=== What is being asked ===
The output should be the listing below, limited to the lines from the one with "Given: Select 'No" through the one with "Insert action on Scope Check deny branch", exact and without pictures.

Extracted material Block Start

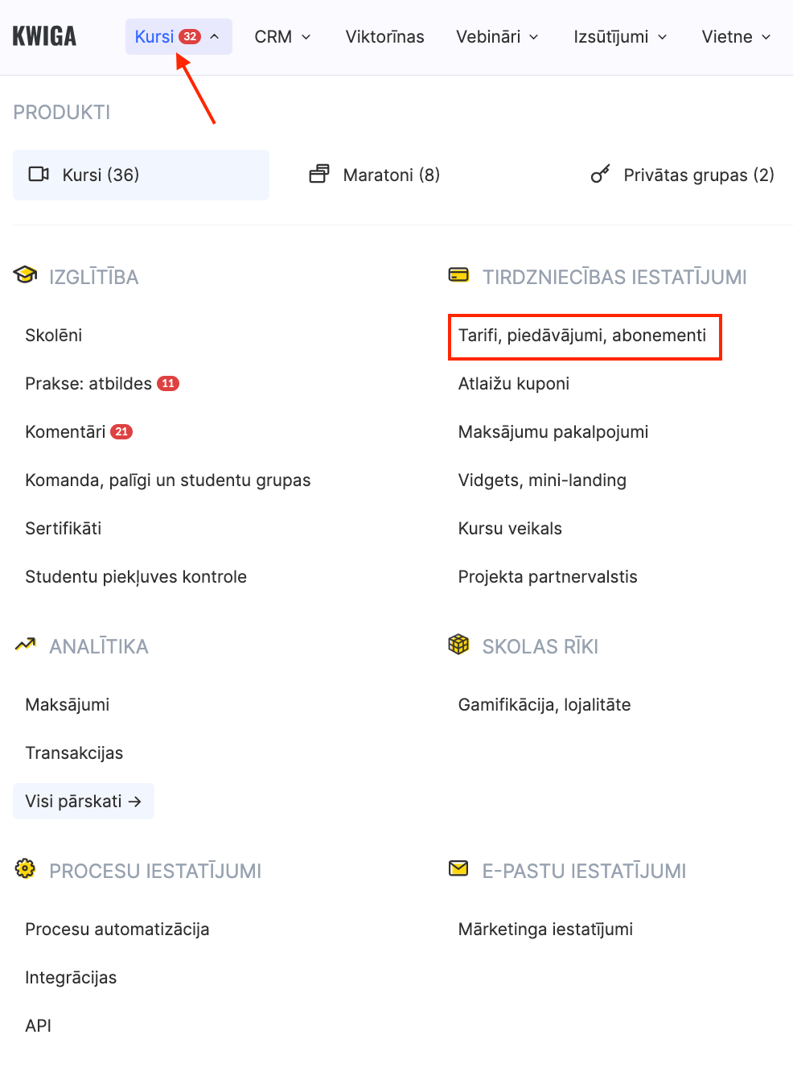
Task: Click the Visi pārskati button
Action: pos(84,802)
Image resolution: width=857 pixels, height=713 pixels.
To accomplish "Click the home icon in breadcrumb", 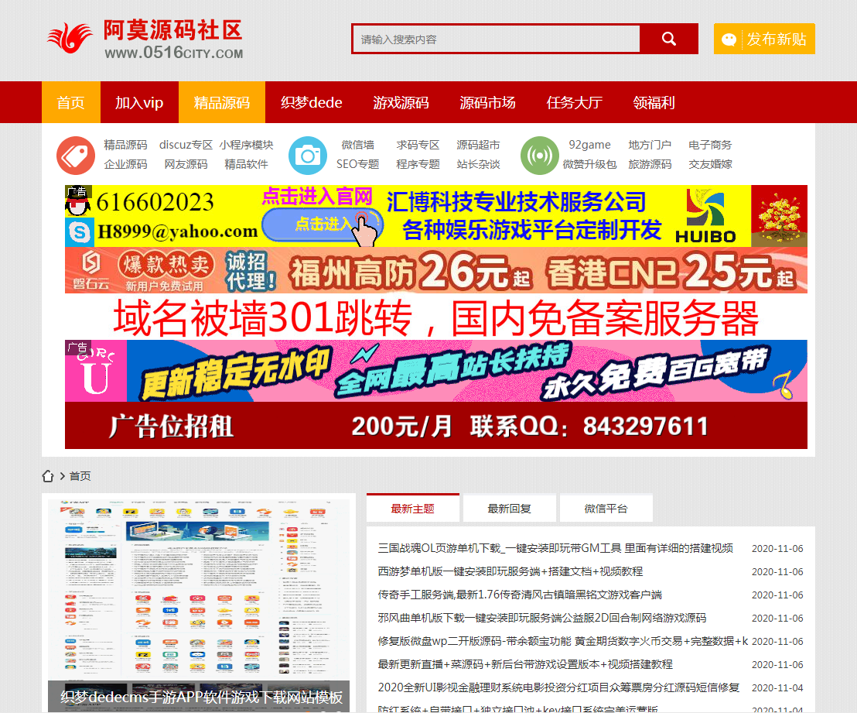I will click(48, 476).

Extracted material Block End
Extracted material Block Start

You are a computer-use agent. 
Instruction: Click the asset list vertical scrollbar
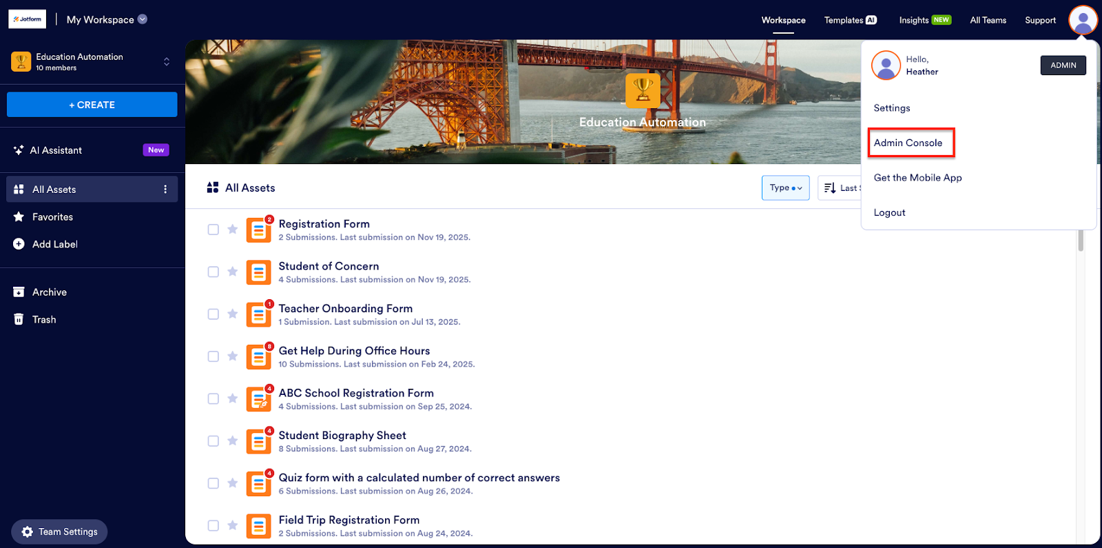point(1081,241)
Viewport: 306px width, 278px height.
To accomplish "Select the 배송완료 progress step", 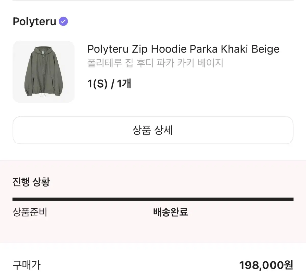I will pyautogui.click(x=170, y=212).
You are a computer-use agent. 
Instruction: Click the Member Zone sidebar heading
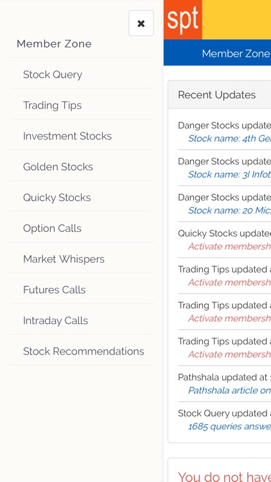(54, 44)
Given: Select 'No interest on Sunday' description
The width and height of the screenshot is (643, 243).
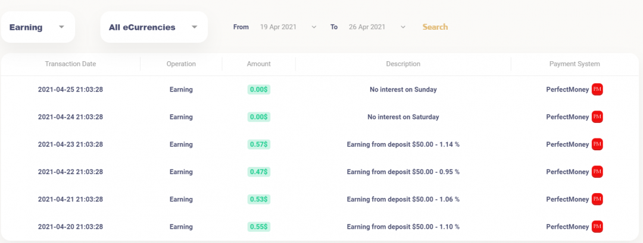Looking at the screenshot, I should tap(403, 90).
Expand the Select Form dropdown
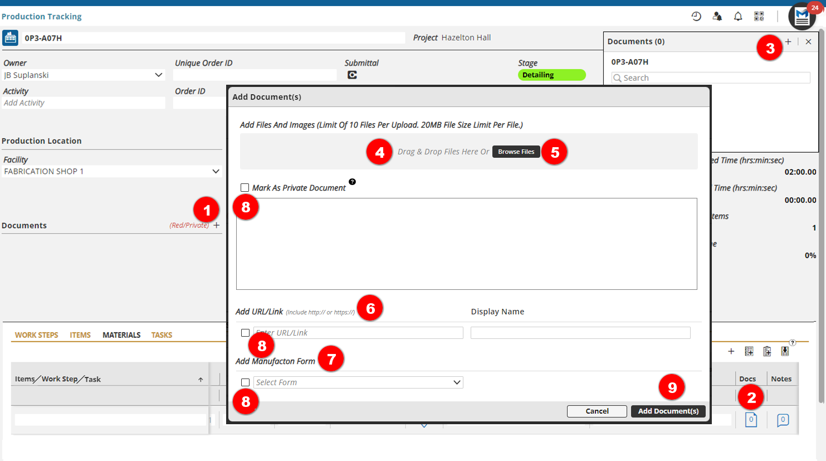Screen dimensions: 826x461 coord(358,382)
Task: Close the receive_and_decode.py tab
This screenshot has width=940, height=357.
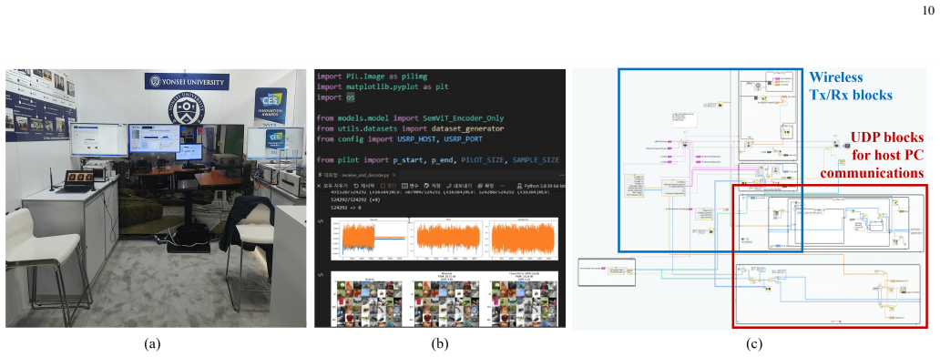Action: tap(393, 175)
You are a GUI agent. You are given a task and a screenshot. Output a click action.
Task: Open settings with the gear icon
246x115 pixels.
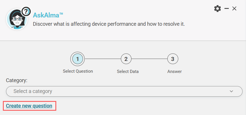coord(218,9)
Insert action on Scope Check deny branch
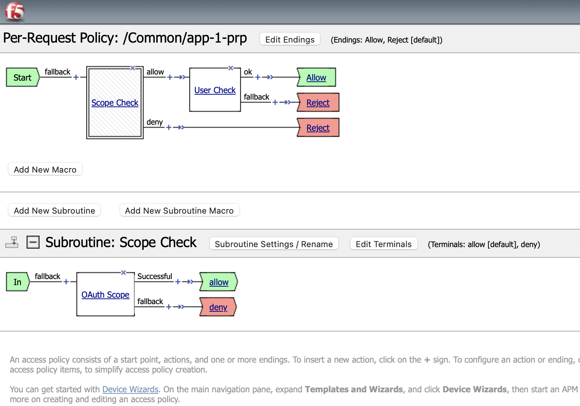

Extracted material Block End

=== Answer to the problem ===
Given: Select 'No interest on Sunday' description
The width and height of the screenshot is (643, 243).
Looking at the screenshot, I should tap(403, 90).
Expand the Select Form dropdown
Screen dimensions: 826x461 coord(358,382)
Task: Close the receive_and_decode.py tab
This screenshot has width=940, height=357.
Action: tap(393, 175)
You are a GUI agent. You are given a task and a screenshot. Output a click action.
Task: Open settings with the gear icon
246x115 pixels.
coord(218,9)
Insert action on Scope Check deny branch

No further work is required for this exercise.